ЗАДАЧИ ДЛЯ ВЫПОЛНЕНИЯ
A - Ответьте на вопросы по фрагменту документа, по одному ответу в строке:
(i) На что, согласно фрагменту документа, первое лихолетье походило скорее, чем на организованное революционное восстание?
(ii) Какую цель поставила себе большевицкая власть, взяв в руки кормило правления?
(iii) Как на кого, помимо главы Русской Церкви, наступала на патриарха Тихона революционная стихия?
B - Почему, согласно фрагменту документа, самозванцы должны были щадить национальные чувства и приспосабливаться к ним? Ответьте в одном–трёх предложениях.
C - Перепишите из фрагмента документа дословно участок, который начинается со слов «Первое лихолѣтье напоминало» и заканчивается словами «Марксомъ и Ленинымъ.».

Первое лихолѣтье напоминало скорѣе народный бунтъ – безсмысленный, жестокій и безпощадный, чѣмъ организованное революціонное возстаніе. Его бурное движеніе, какъ волны въ разбушевавшемся океанѣ, проносились только по поверхности русской жизни, не затронувъ глубинъ народной души. Основные религіозные устои и національные идеалы у большинства населенія, даже разложеннаго царившей тогда анархіей, остались непоколебимыми; сами самозванцы понимали это и потому должны были щадить національныя чувства и приспособляться къ нимъ. Между тѣмъ большевицкая власть, какъ только взяла въ свои руки кормило правленія, поставила своею цѣлью произвести полную революцію русскаго народнаго духа, чтобы создать на Руси новаго человѣка по образу, предначертанному Марксомъ и Ленинымъ.
Патріархъ Тихонъ уже при самомъ вступленіи на престолъ оказался предъ лицомъ враждебной ему бунтующей революціонной стихіи. Послѣдняя яростно наступала на него не только, какъ на главу Русской Церкви, стоявшей на пути ея разрушительныхъ стремленій, но и какъ на живое олицетвореніе Русскаго національнаго единства и сѵмволъ древней Святой Руси, воскресавшей въ его лицѣ.

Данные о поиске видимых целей
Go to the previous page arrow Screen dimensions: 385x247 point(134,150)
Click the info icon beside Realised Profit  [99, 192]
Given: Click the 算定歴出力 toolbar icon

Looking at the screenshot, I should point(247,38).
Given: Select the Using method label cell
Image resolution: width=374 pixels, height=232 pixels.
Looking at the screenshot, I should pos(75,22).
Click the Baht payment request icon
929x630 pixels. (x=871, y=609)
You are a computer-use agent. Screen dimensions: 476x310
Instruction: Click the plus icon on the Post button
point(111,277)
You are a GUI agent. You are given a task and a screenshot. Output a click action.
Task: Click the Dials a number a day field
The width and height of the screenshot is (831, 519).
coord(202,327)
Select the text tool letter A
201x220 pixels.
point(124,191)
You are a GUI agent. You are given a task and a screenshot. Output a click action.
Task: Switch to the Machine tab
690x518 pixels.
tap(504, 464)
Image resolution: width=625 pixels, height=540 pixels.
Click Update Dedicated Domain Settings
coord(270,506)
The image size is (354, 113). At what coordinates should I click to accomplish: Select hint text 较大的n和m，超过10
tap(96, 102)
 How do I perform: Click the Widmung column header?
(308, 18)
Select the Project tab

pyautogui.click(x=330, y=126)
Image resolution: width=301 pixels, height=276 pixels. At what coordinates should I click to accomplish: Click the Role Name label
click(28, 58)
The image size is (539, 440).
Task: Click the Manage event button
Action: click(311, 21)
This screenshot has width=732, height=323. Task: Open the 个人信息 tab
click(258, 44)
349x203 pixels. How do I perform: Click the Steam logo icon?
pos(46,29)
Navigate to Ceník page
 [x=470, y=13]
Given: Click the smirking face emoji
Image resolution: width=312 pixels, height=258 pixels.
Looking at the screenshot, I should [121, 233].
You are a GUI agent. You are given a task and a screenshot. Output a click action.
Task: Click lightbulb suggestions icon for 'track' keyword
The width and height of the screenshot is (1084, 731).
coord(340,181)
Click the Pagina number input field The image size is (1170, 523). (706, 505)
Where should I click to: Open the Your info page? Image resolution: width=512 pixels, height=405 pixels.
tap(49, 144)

ОТВЕТЫ К УПРАЖНЕНИЮ
A -
(i) На народный бунт, бессмысленный, жестокий и беспощадный.
(ii) Произвести полную революцию русского народного духа, чтобы создать на Руси нового человека по образу, предначертанному Марксом и Лениным.
(iii) Как на живое олицетворение русского национального единства и символ древней Святой Руси.

B - Самозванцы понимали, что основные религиозные устои и национальные идеалы большинства населения остались непоколебимыми, даже несмотря на царившую тогда анархию. Поэтому им приходилось щадить национальные чувства и приспосабливаться к ним.

C -
Первое лихолѣтье напоминало скорѣе народный бунтъ – безсмысленный, жестокій и безпощадный, чѣмъ организованное революціонное возстаніе. Его бурное движеніе, какъ волны въ разбушевавшемся океанѣ, проносились только по поверхности русской жизни, не затронувъ глубинъ народной души. Основные религіозные устои и національные идеалы у большинства населенія, даже разложеннаго царившей тогда анархіей, остались непоколебимыми; сами самозванцы понимали это и потому должны были щадить національныя чувства и приспособляться къ нимъ. Между тѣмъ большевицкая власть, какъ только взяла въ свои руки кормило правленія, поставила своею цѣлью произвести полную революцію русскаго народнаго духа, чтобы создать на Руси новаго человѣка по образу, предначертанному Марксомъ и Ленинымъ.